AA muhabirine konuşan Halebi, Esed yönetiminin 5 ay öncesine kadar Ed-Duveyrine Ruh ve Sinir Hastalıkları Hastanesi'ni muhaliflere saldırmak için üs gibi kullandığını, burada görev yapan doktorların ve hemşirelerin hastaneden kaçtığını belirtti.
Halebi, "Esed yönetimi akıl hastalarını canlı kalkan olarak kullanıyor, işleri bitince de onlarca siyasi mahkumu ve aktivisti idam ettikleri gibi onları da idam ediyor. Öldürülen akıl hastaları Kuveyk Nehri'ne atılıyor" dedi.

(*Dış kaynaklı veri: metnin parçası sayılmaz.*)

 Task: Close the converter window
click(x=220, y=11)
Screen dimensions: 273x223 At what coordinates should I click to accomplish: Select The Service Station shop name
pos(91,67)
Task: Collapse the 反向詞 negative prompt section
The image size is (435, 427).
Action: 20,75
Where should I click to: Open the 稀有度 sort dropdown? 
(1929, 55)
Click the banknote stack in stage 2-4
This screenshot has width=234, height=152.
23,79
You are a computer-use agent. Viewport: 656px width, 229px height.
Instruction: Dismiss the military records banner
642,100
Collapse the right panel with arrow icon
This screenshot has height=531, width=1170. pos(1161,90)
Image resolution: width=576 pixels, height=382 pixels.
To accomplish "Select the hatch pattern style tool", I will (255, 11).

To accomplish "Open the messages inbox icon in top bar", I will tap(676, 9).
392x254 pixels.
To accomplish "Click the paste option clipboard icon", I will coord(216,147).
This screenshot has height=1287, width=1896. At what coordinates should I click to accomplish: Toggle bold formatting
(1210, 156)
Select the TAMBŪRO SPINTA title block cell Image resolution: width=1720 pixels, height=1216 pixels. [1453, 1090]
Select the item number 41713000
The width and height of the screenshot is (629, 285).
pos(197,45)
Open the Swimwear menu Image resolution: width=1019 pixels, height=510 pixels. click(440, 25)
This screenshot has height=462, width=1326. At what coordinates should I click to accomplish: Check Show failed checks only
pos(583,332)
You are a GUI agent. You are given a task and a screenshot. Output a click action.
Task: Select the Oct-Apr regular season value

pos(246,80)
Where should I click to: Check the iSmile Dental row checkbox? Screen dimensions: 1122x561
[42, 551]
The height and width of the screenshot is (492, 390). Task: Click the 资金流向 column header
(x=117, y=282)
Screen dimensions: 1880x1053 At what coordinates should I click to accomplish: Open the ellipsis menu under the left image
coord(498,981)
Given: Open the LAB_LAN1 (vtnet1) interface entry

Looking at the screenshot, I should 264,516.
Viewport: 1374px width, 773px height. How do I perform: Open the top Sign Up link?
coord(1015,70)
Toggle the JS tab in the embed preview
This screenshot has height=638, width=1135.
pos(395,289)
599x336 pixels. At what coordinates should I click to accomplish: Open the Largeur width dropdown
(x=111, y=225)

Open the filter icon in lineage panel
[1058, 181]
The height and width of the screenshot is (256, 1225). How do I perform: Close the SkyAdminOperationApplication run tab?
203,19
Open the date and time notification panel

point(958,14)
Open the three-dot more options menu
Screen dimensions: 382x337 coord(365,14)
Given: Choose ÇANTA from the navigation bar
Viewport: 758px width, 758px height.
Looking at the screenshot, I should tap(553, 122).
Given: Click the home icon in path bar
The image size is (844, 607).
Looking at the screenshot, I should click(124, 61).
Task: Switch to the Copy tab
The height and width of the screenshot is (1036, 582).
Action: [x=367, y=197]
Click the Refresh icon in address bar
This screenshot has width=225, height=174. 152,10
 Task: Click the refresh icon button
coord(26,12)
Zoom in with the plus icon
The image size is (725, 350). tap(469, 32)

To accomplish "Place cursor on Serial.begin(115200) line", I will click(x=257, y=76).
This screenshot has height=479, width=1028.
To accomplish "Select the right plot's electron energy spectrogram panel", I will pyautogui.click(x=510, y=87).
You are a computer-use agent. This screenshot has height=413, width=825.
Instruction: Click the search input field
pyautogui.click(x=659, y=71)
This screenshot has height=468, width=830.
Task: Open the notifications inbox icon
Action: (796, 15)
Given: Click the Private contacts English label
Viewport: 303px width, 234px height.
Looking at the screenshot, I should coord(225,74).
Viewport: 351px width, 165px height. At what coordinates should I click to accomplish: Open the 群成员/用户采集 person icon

Halebi, bir süre önce hastaneden kaçmayı başaran akıl hastalarının yürekleri burkan bir halde Halep sokaklarında yaşadığını ve hastalarla ilgilenen hiçkimsenin bulunmadığını kaydetti.
Öte yandan oğlu Duveyrine Hastanesi'nden kaçan Ümmü Ahmed el-Halebiyye ise başından geçenleri şöyle aktardı:
"Bir süre önce sara hastası olan oğlum, kardeşini öldürdü. Bir oğlum Allah'ın huzuruna gitti, diğeri ise akıl hastanesine. 2 ay önce bir komşum beni aradı ve oğlumun hastaneden kaçtığını, kendisini Halep sokaklarında gördüğünü söyledi. Telefonu aldığımdan beri oğlumu arıyoruz ancak bir netice alamadık. Bugün oğlumun kardeşini öldürdüğü günden daha büyük bir acı yaşıyorum. O gün oğlumun öldüğünü biliyordum. Bugün ise oğlum ne yapar, ne yer, ne içer bilmiyorum."
Kuveyk Nehri'nde, 29 Ocak'ta da elleri arkadan bağlı olduğu halde idam edilmiş aralarında çocukların da olduğu 80 kişinin cesedine ulaşılmıştı. Görgü tanıkları cesetlerin çoğunda işkence izine rastlandığını, birçoğunun başından vurularak infaz edildiğini ve cesetlerin nehirden toplanmaya çalışıldığını kaydetmişti.
Suriye İnsan Hakları Örgütü (SNHR), Suriye'de olayların başladığı 2011 yılının Mart ayından bu yana ülkedeki olaylarda yaklaşık 100 bin kişinin hayatını kaybettiğini açıklamıştı.